FPÖ: Kickl: RH-Präsident bestätigt freiheitliche Budget-Kritik

Länder müssen eingebunden werden

Wien (OTS) - Als klare Bestätigung der freiheitlichen Kritik am Budget wertet FPÖ-Generalsekretär Herbert Kickl die Aussagen von Rechnungshofpräsident Moser, der konkrete Strukturreformen fordert und die Einbindung von Gemeinden und Ländern.

Die FPÖ habe schon immer gesagt, dass ohne eine echte Verwaltungsreform eine Sanierung des Budgets nicht möglich sei, erinnerte Kickl.
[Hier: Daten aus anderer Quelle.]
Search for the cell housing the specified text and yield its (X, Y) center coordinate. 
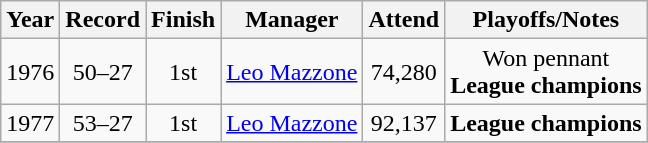
Record (103, 20)
League champions (546, 123)
Year (30, 20)
Finish (184, 20)
Attend (404, 20)
Playoffs/Notes (546, 20)
Manager (292, 20)
74,280 (404, 72)
1976 (30, 72)
92,137 (404, 123)
Won pennantLeague champions (546, 72)
53–27 (103, 123)
1977 (30, 123)
50–27 (103, 72)
Provide the (x, y) coordinate of the cell's center where the given text is located.  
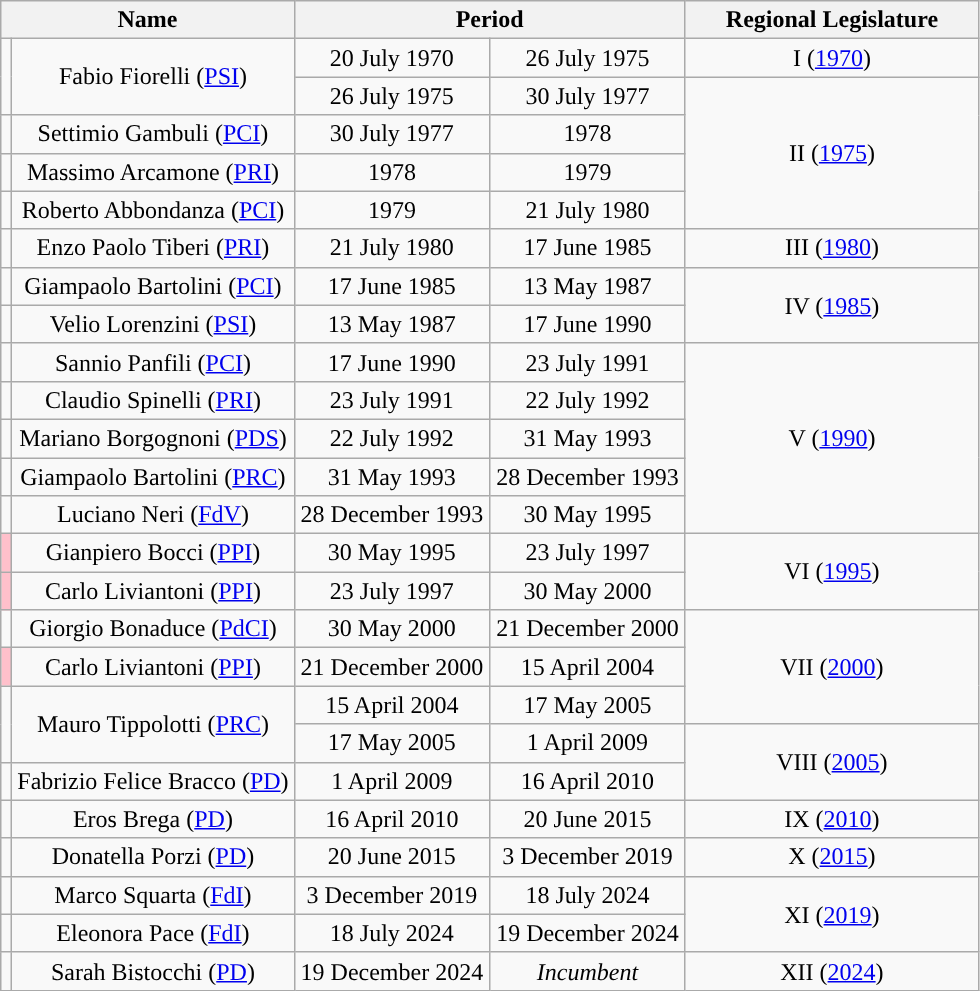
Regional Legislature (832, 20)
Fabio Fiorelli (PSI) (153, 77)
III (1980) (832, 248)
Sannio Panfili (PCI) (153, 362)
Eleonora Pace (FdI) (153, 933)
Velio Lorenzini (PSI) (153, 324)
IX (2010) (832, 819)
VIII (2005) (832, 762)
Marco Squarta (FdI) (153, 895)
Mauro Tippolotti (PRC) (153, 724)
V (1990) (832, 438)
XI (2019) (832, 914)
Roberto Abbondanza (PCI) (153, 210)
Giampaolo Bartolini (PCI) (153, 286)
Eros Brega (PD) (153, 819)
Luciano Neri (FdV) (153, 515)
Mariano Borgognoni (PDS) (153, 438)
IV (1985) (832, 305)
Giorgio Bonaduce (PdCI) (153, 629)
I (1970) (832, 58)
Settimio Gambuli (PCI) (153, 134)
Name (148, 20)
XII (2024) (832, 971)
Incumbent (588, 971)
Enzo Paolo Tiberi (PRI) (153, 248)
Donatella Porzi (PD) (153, 857)
Sarah Bistocchi (PD) (153, 971)
VII (2000) (832, 667)
Claudio Spinelli (PRI) (153, 400)
Gianpiero Bocci (PPI) (153, 553)
Giampaolo Bartolini (PRC) (153, 477)
Fabrizio Felice Bracco (PD) (153, 781)
20 July 1970 (392, 58)
Period (490, 20)
VI (1995) (832, 572)
Massimo Arcamone (PRI) (153, 172)
II (1975) (832, 153)
X (2015) (832, 857)
From the cell containing the given text, extract its center point as [x, y] coordinate. 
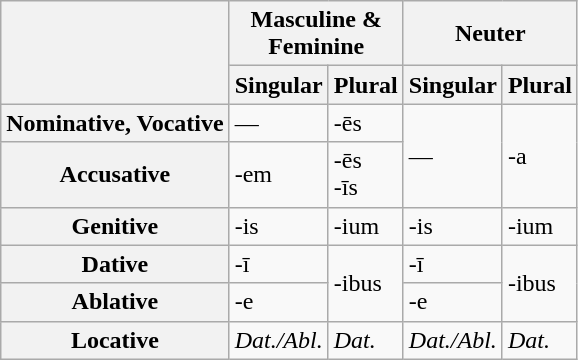
-ēs-īs [366, 174]
Ablative [115, 302]
Masculine &Feminine [316, 34]
Accusative [115, 174]
Nominative, Vocative [115, 123]
-a [540, 156]
Genitive [115, 226]
Dative [115, 264]
Neuter [490, 34]
Locative [115, 340]
-ēs [366, 123]
-em [278, 174]
Return (X, Y) of the center of cell containing provided text 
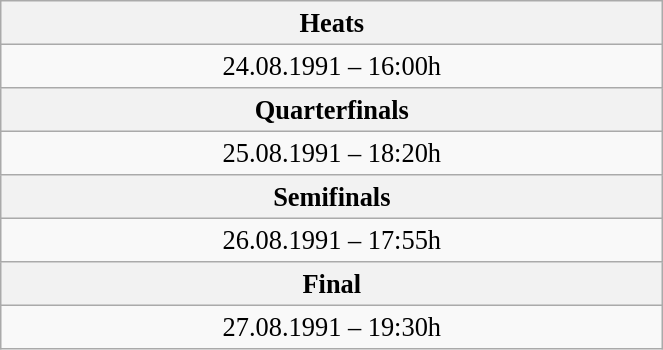
Quarterfinals (332, 109)
26.08.1991 – 17:55h (332, 240)
27.08.1991 – 19:30h (332, 327)
Heats (332, 22)
24.08.1991 – 16:00h (332, 66)
Semifinals (332, 197)
25.08.1991 – 18:20h (332, 153)
Final (332, 284)
Locate the cell with the specified text and output its (X, Y) center coordinate. 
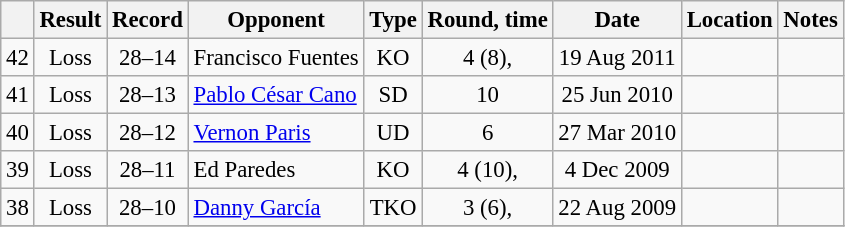
Pablo César Cano (276, 95)
28–12 (148, 133)
28–11 (148, 170)
Round, time (488, 20)
Type (393, 20)
40 (18, 133)
Date (617, 20)
39 (18, 170)
Record (148, 20)
Opponent (276, 20)
Location (730, 20)
Notes (810, 20)
28–14 (148, 58)
10 (488, 95)
42 (18, 58)
Result (70, 20)
SD (393, 95)
6 (488, 133)
27 Mar 2010 (617, 133)
TKO (393, 208)
Ed Paredes (276, 170)
28–13 (148, 95)
3 (6), (488, 208)
4 (8), (488, 58)
Francisco Fuentes (276, 58)
19 Aug 2011 (617, 58)
Vernon Paris (276, 133)
41 (18, 95)
38 (18, 208)
Danny García (276, 208)
UD (393, 133)
22 Aug 2009 (617, 208)
4 Dec 2009 (617, 170)
28–10 (148, 208)
25 Jun 2010 (617, 95)
4 (10), (488, 170)
Determine the [x, y] coordinate at the center of the cell enclosing the given text.  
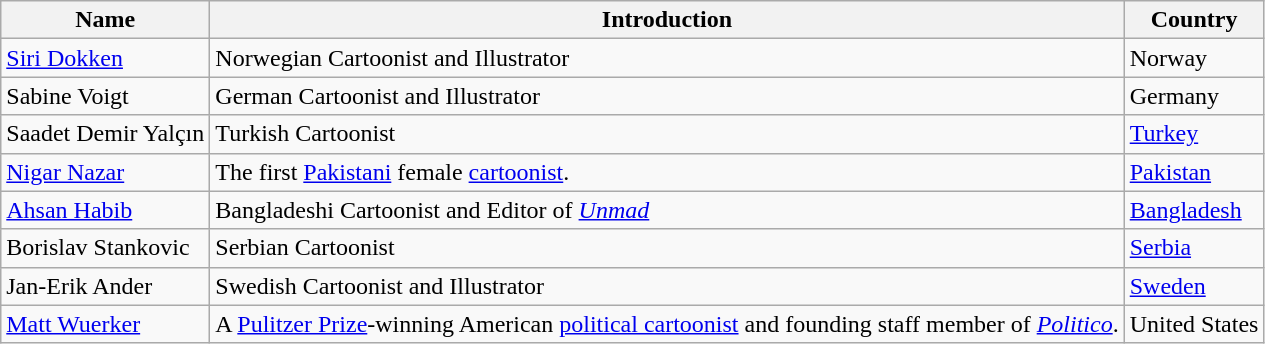
Turkey [1194, 134]
Name [106, 20]
Introduction [667, 20]
Turkish Cartoonist [667, 134]
A Pulitzer Prize-winning American political cartoonist and founding staff member of Politico. [667, 324]
Nigar Nazar [106, 172]
Bangladesh [1194, 210]
Jan-Erik Ander [106, 286]
Sabine Voigt [106, 96]
Serbian Cartoonist [667, 248]
Norway [1194, 58]
Pakistan [1194, 172]
Norwegian Cartoonist and Illustrator [667, 58]
German Cartoonist and Illustrator [667, 96]
Saadet Demir Yalçın [106, 134]
Sweden [1194, 286]
Bangladeshi Cartoonist and Editor of Unmad [667, 210]
Country [1194, 20]
Matt Wuerker [106, 324]
Ahsan Habib [106, 210]
Serbia [1194, 248]
United States [1194, 324]
Siri Dokken [106, 58]
Swedish Cartoonist and Illustrator [667, 286]
Borislav Stankovic [106, 248]
Germany [1194, 96]
The first Pakistani female cartoonist. [667, 172]
Extract the [x, y] coordinate from the center of the cell holding the provided text.  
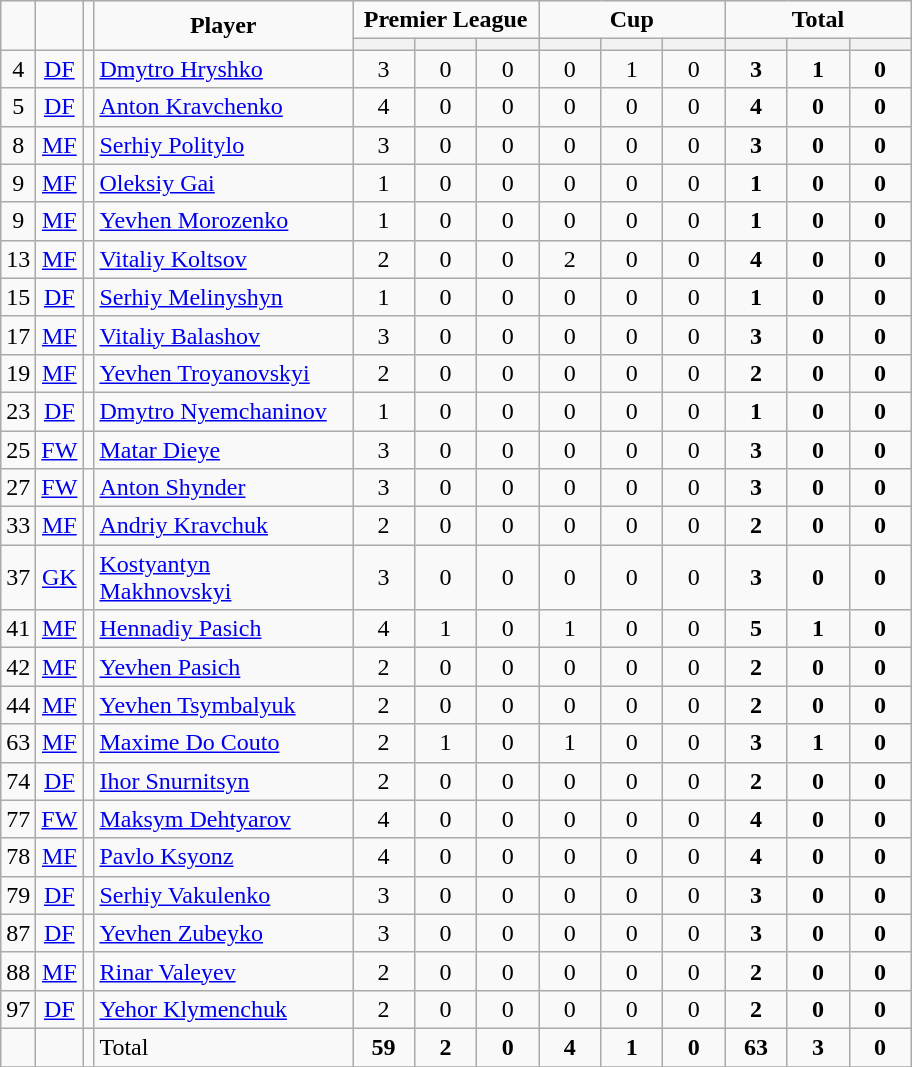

Aber die Bundesregierung betreibe stattdessen lieber weiter ihre übliche "Loch auf, Loch zu"-Politik und setze auf Belastung des Mittelstands und der Familien. Dabei seien gerade in der jetzigen Situation Mut und Gestaltungswillen gefragt, Eigenschaften, die Faymann und Pröll leider völlig fehlten.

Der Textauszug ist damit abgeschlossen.